Arrête-toi,
regarde et reviens !
Le
temps du Carême est un temps favorable pour corriger les accords
dissonants de notre vie chrétienne, et accueillir l’annonce de la
Pâque du Seigneur toujours nouvelle, joyeuse et pleine d’espérance.
L’Église dans sa sagesse maternelle nous propose de prêter une
attention particulière à tout ce qui peut refroidir et rouiller
notre cœur de croyant.
Les
tentations auxquelles nous sommes exposés sont nombreuses. Chacun
d’entre nous connaît les difficultés qu’il doit affronter. Et
il est triste de constater comment, face aux vicissitudes
quotidiennes, profitant de la souffrance et de l’insécurité, se
lèvent des voix qui ne savent que semer la méfiance. Si le fruit de
la foi est la charité, comme aimait le répéter Mère Térésa de
Calcutta, le fruit de la méfiance est l’apathie et la résignation
- méfiance, apathie et résignation, ces démons qui cautérisent et
paralysent l’âme du peuple croyant.
Le
Carême est un temps précieux pour débusquer ces dernières, ainsi
que d’autres tentations, et laisser notre cœur recommencer à
battre au rythme du cœur de Jésus. Trois expressions peuvent nous
aider à “réchauffer le cœur du croyant“ : Arrête-toi, regarde
et reviens.
Arrête-toi
un peu,
laisse cette agitation et cette course insensée qui remplit le cœur
de l’amertume de sentir que l’on n’arrive jamais à rien.
Arrête-toi, laisse cette injonction à vivre en accéléré qui
disperse, divise, et finit par détruire le temps de la famille, le
temps de l’amitié, le temps des enfants, le temps des
grands-parents, le temps de la gratuité, le temps de Dieu…
Arrête-toi
un peu et
ne cède plus à la nécessité d’apparaître et d’être vu par
tous, d’être continuellement à “l’affiche ” - ce qui fait
oublier la valeur de l’intimité et du recueillement.
Arrête-toi
un peu et
ne cède pas au regard hautain, au commentaire fugace et méprisant
qui naît de l’oubli de la tendresse, de la compassion, et du
respect dans la rencontre des autres, en particulier de ceux qui sont
vulnérables, blessés et même de ceux qui sont empêtrés dans le
péché et l’erreur.
Arrête-toi
un peu et
ne cède pas à l’obsession de vouloir tout contrôler, tout
savoir, tout dévaster, qui naît de l’oubli de la gratitude face
au don de la vie et à tant de biens reçus.

§ OBJECTIF 1: Selon le texte sur le Carême, quelles trois expressions peuvent aider à réchauffer le cœur du croyant ?
§ OBJECTIF 2: Recopiez les entrées depuis la ligne contenant « has height=720, width=1484. » jusqu'à la fin des entrées, bornes incluses, sans reproduire les images.

(Entrées de position des objets)

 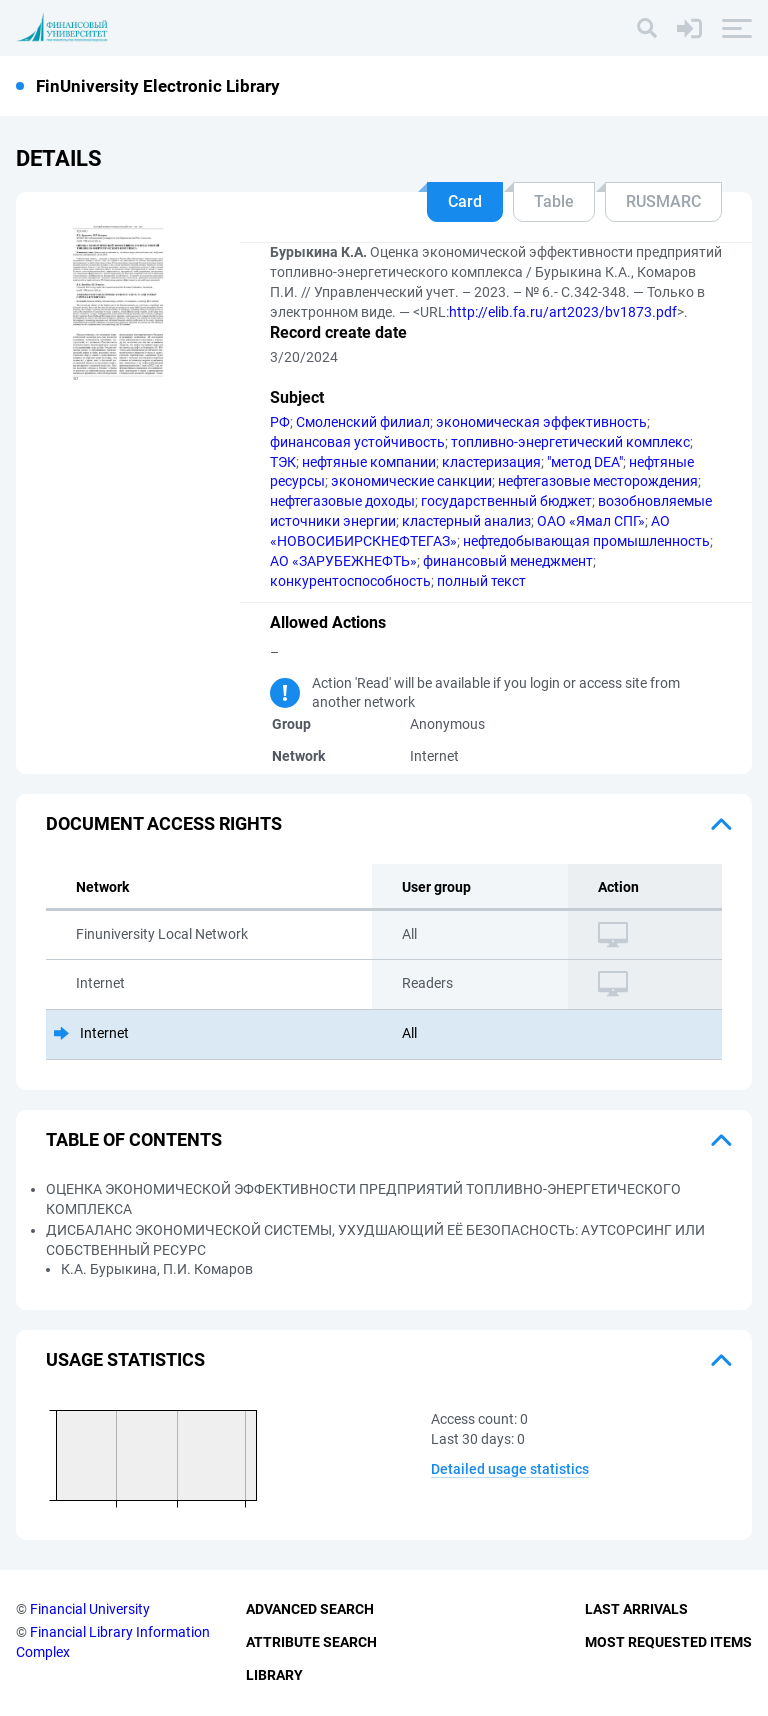 I want to click on Card, so click(x=465, y=201).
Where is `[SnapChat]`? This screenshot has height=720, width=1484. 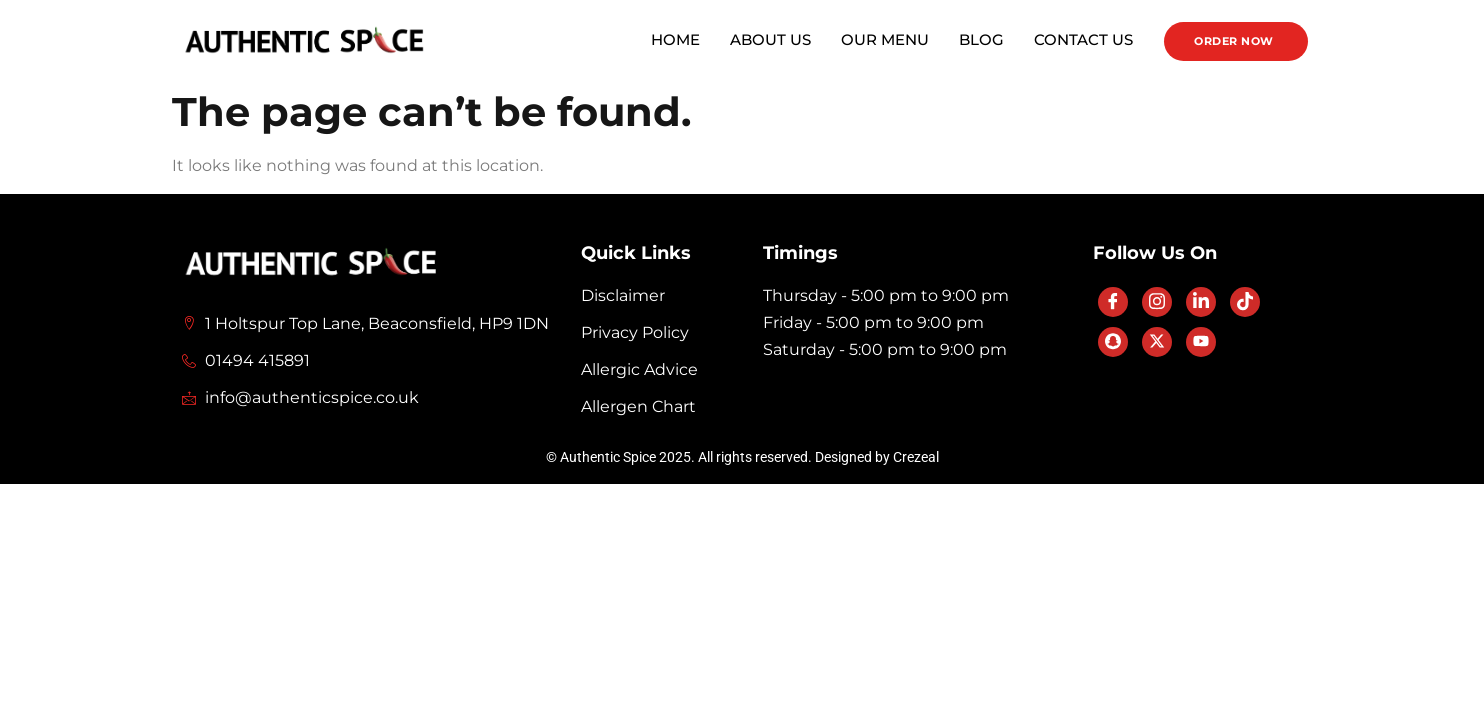
[SnapChat] is located at coordinates (1113, 342).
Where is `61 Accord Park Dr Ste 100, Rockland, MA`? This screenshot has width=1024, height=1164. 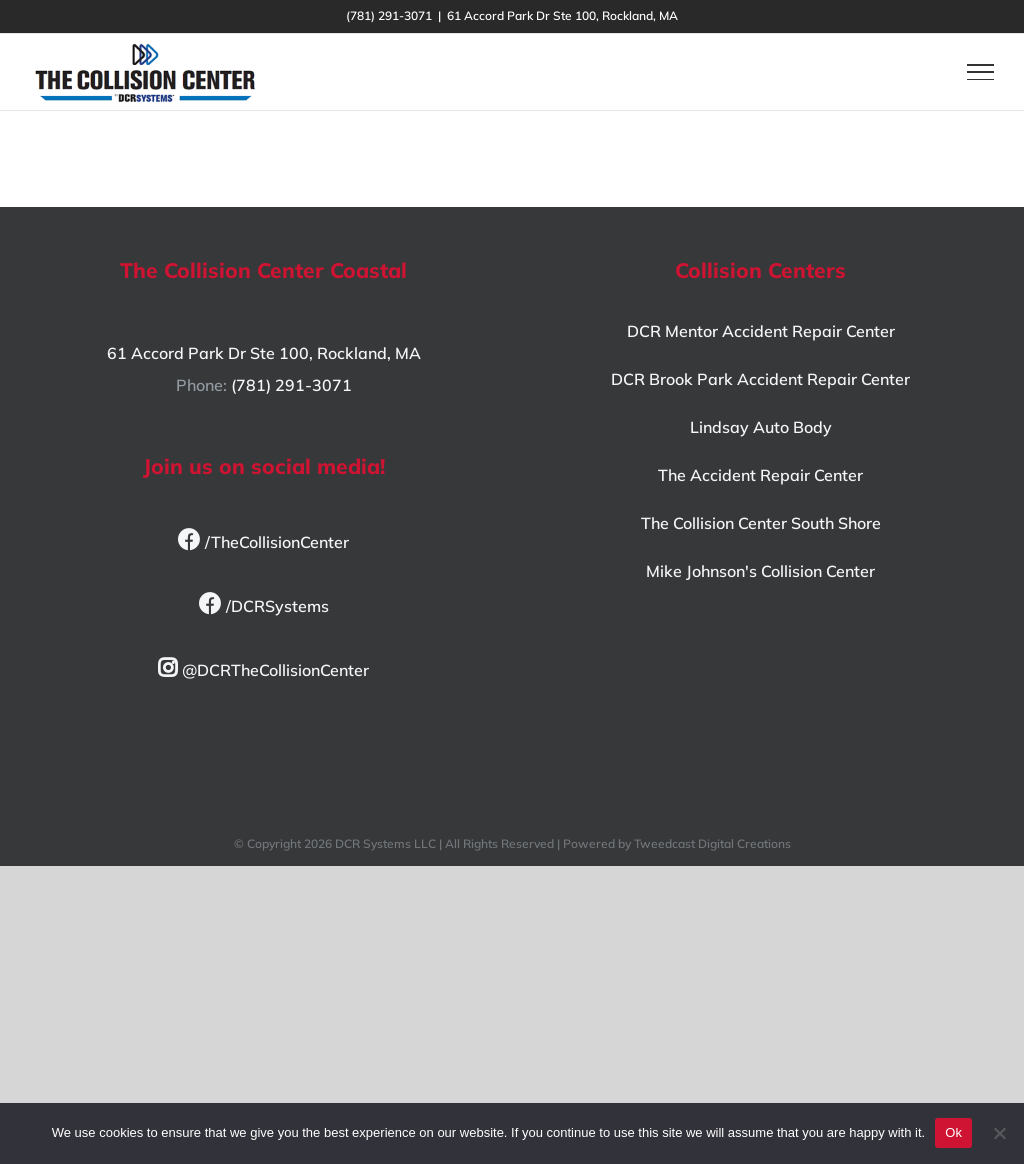
61 Accord Park Dr Ste 100, Rockland, MA is located at coordinates (264, 353).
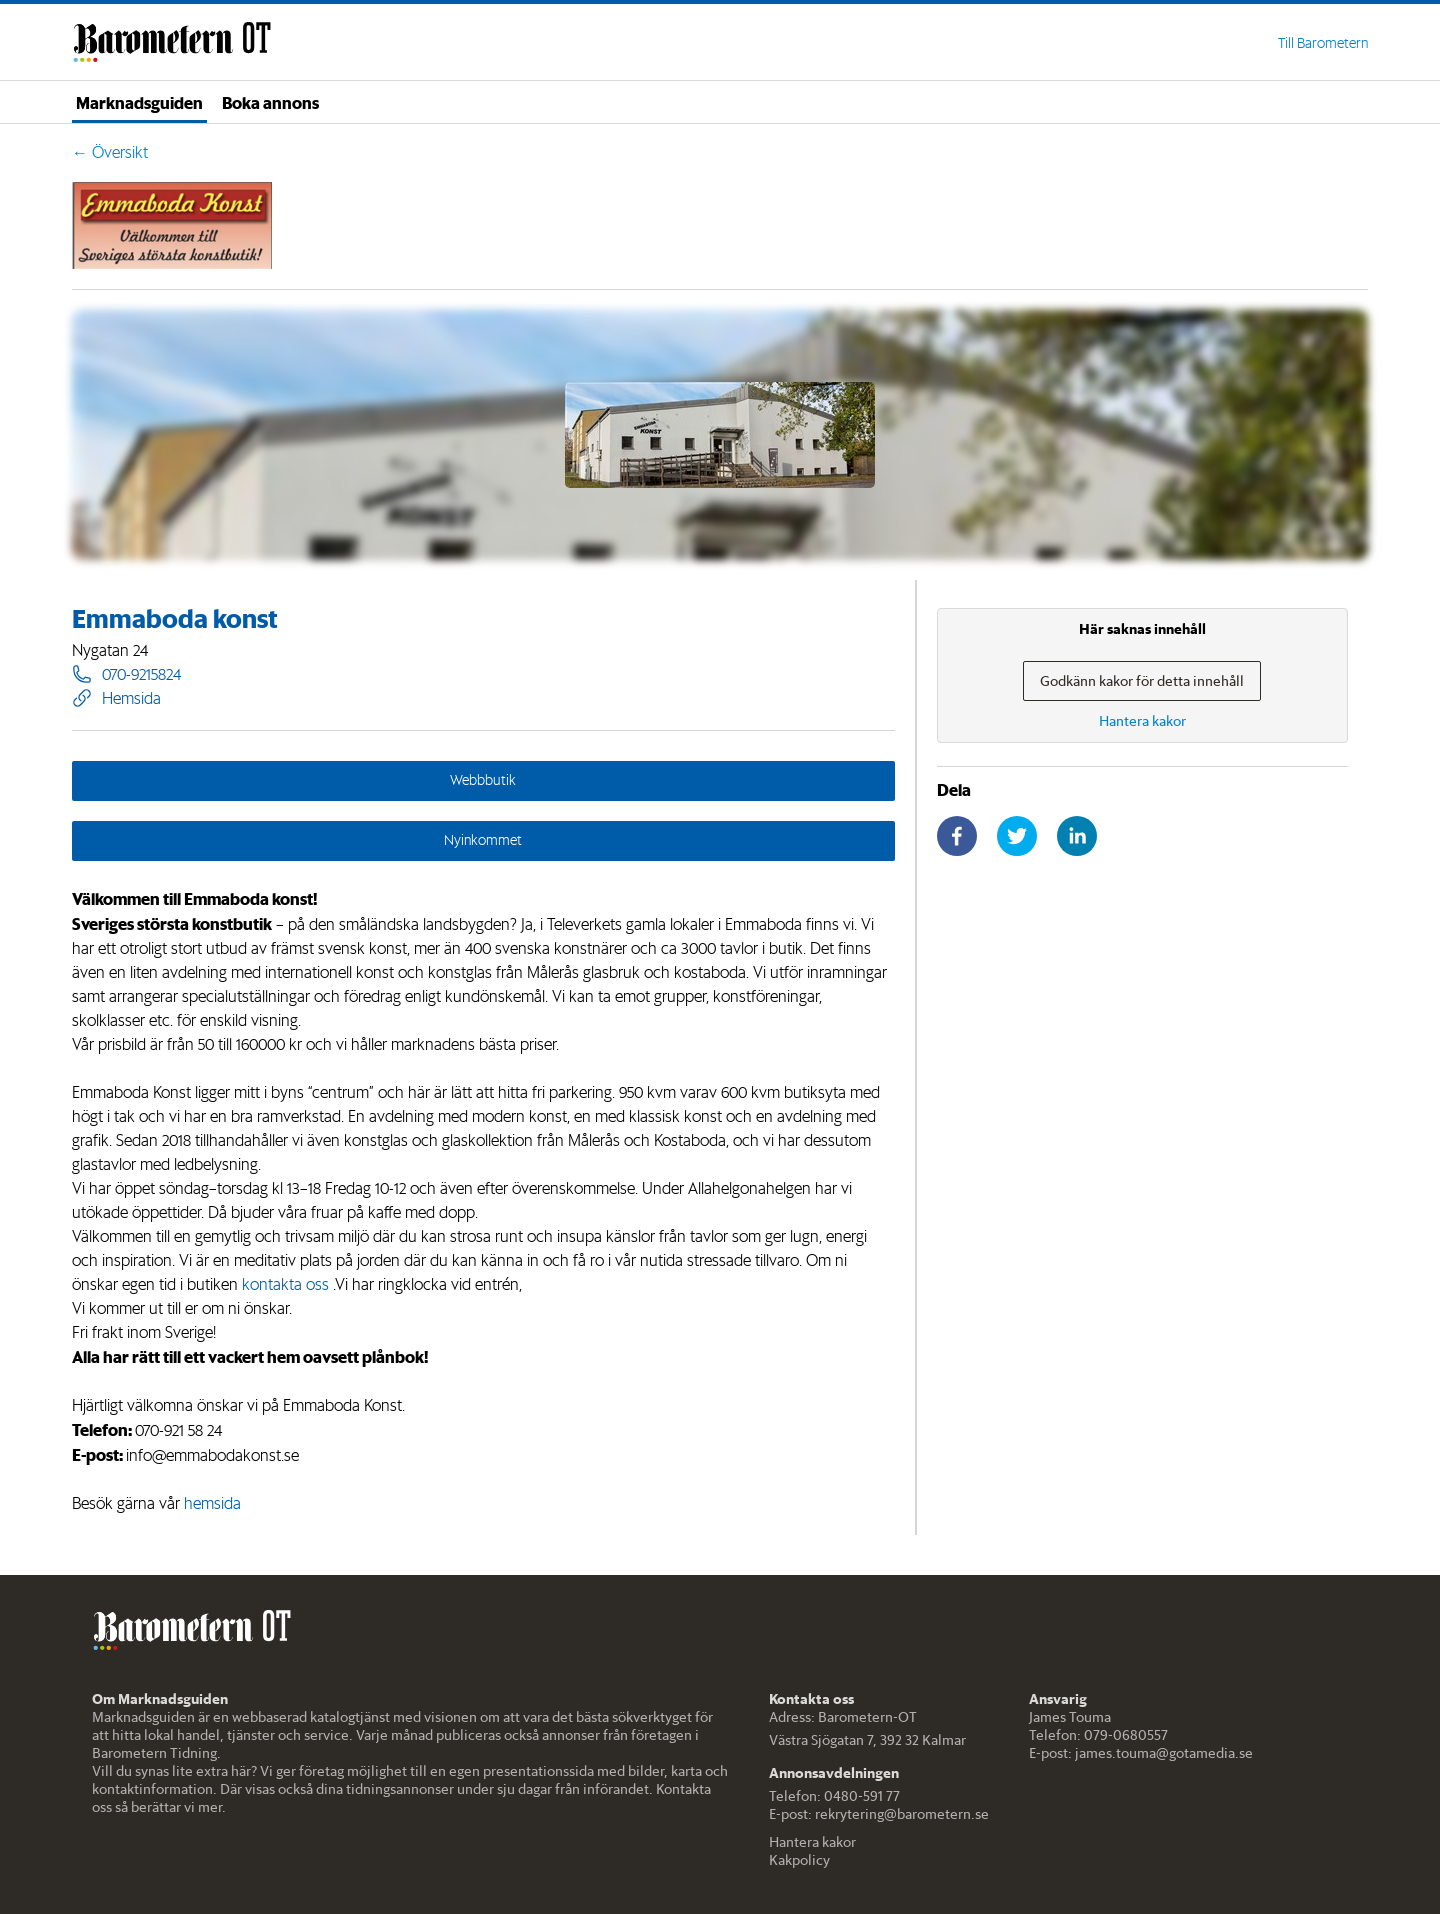 The height and width of the screenshot is (1914, 1440). I want to click on Boka annons, so click(270, 102).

§ BONNE RÉPONSE 1: Arrête-toi, regarde et reviens.

§ BONNE RÉPONSE 2:
Where is `[SnapChat]`? This screenshot has height=720, width=1484. 
[SnapChat] is located at coordinates (1113, 342).
Where is `61 Accord Park Dr Ste 100, Rockland, MA`? This screenshot has width=1024, height=1164. 
61 Accord Park Dr Ste 100, Rockland, MA is located at coordinates (264, 353).
 The height and width of the screenshot is (1914, 1440). I want to click on Boka annons, so click(270, 102).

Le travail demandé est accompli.